Las relaciones de mentorazgo son complejas y no están libres de posibles problemas. Se pueden dar desajustes (en carácter, ideología, cultura…), casos de falta de implicación y expectativas mal gestionadas. La última palabra es siempre de la persona mentorizada y en ocasiones hay que romper la relación de forma prematura (desde aquí insistimos en que llegado el caso política de cero dramas).
Los beneficios en cualquier caso son muy numerosos, y no sólo para la persona que se ve ayudada en su aprendizaje. La persona que mentoriza se pone a prueba viéndose obligada a poner orden a sus conocimientos y a reflexionar sobre su propia práctica.
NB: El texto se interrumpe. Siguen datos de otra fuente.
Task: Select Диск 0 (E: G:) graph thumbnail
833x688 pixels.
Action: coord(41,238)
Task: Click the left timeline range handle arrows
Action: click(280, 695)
Eso si, muy habitualmente se ve reafirmada (hola de nuevo, Síndrome del impostor). También hay beneficios para el contexto en el que la relación se desarrolla, donde se amplía la base de habilidades del grupo (si lo hubiera, claro), se producen mejoras perceptibles en la moral general, se reducen lagunas educativas y (esta me gusta especialmente) se fomenta la cultura de cooperación.
Que sean relaciones complejas (casi tanto como las personas que participan en ellas) no significa que tengan que ser difíciles y desde aquí animamos a quién tenga el deseo pero esté dudando en aventurarse sin miedo, que a ayudar también se aprende.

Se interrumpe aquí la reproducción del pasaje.